Development of ASR engine using frameworks like ESPNET or FairSeq or Athena or Deep Speech using PyTorch or Tensorflow or Kaldi.
Working on speech tech like Multilingual ASR, Contextual biasing, Text to Speech, Voice Biometric, speaker separation, and so on.
Assist to define technology required for Speech Technology besides core engine and to design integration of these technologies.
Work on improvement of adapting the model to multiple domains and channels.
Desired experience :
If fresher, projects should be in alignment with our domain.
Good understanding of signal processing, machine learning (ML) tools.
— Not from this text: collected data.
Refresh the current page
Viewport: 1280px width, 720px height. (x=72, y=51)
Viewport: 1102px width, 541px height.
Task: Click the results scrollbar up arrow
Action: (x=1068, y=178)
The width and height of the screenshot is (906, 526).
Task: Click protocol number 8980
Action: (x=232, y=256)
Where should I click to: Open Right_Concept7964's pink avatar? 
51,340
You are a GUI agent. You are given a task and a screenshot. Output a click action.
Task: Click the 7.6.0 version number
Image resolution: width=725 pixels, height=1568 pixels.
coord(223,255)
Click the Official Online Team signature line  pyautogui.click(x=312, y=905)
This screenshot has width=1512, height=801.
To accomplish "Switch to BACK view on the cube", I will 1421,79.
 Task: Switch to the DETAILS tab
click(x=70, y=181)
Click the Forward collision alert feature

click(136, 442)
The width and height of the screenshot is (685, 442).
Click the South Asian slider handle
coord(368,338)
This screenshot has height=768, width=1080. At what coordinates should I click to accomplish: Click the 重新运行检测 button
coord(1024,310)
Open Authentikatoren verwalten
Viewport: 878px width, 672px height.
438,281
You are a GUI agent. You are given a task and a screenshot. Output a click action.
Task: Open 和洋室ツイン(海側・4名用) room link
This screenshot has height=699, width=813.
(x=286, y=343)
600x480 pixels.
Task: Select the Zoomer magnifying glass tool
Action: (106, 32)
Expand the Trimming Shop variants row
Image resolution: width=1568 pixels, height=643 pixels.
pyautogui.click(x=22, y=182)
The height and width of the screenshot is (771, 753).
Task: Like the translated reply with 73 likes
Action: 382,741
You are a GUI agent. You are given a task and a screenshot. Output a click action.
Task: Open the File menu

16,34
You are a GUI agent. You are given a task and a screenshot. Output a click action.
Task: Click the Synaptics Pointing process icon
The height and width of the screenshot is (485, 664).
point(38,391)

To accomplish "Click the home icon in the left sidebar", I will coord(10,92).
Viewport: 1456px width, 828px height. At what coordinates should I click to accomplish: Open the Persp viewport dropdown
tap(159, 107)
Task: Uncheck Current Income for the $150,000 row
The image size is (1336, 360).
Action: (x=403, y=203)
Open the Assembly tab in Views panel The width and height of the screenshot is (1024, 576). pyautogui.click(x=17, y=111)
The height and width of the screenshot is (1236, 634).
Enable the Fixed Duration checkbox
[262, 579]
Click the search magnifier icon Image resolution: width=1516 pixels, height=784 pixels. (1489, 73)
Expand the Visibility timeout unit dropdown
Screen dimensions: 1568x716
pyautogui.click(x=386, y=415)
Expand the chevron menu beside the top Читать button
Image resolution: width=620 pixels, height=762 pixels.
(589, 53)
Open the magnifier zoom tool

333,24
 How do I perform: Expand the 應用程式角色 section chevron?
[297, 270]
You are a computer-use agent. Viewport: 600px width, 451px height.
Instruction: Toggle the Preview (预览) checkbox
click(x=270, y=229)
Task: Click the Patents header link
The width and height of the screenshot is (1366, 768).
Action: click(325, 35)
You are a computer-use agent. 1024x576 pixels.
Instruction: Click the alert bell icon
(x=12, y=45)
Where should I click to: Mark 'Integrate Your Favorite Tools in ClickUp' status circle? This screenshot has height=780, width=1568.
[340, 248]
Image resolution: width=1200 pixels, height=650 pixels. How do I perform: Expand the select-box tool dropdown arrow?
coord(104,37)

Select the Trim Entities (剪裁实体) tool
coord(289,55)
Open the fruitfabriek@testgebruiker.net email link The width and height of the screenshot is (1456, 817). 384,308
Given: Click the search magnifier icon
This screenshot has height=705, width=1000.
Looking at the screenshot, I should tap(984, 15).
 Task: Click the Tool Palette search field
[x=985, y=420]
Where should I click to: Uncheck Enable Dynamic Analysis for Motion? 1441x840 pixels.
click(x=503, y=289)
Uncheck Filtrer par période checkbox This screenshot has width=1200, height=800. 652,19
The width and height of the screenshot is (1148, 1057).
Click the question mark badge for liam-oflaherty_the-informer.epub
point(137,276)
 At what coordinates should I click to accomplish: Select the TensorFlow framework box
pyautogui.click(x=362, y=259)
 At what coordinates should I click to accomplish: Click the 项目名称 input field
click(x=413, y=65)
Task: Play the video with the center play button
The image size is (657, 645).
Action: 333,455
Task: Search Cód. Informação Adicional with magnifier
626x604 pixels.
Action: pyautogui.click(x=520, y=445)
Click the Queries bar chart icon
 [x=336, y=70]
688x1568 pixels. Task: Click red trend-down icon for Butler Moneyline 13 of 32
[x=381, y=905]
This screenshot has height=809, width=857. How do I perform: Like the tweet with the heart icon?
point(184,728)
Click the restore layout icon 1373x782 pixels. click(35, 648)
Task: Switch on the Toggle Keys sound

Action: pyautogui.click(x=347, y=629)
Should be well versed in classical speech processing methodologies like hidden Markov models (HMMs), Gaussian mixture models (GMMs), Artificial neural networks (ANNs), Language modeling, etc.
Experience in working with low-latency and optimization techniques.
Understanding of traditional speech decoders.
Hands-on experience current deep learning (DL) techniques like Convolutional neural networks (CNNs), recurrent neural networks (RNNs), long-term short-term memory (LSTM), connectionist temporal classification (CTC), Transformer, etc used for speech processing is essential.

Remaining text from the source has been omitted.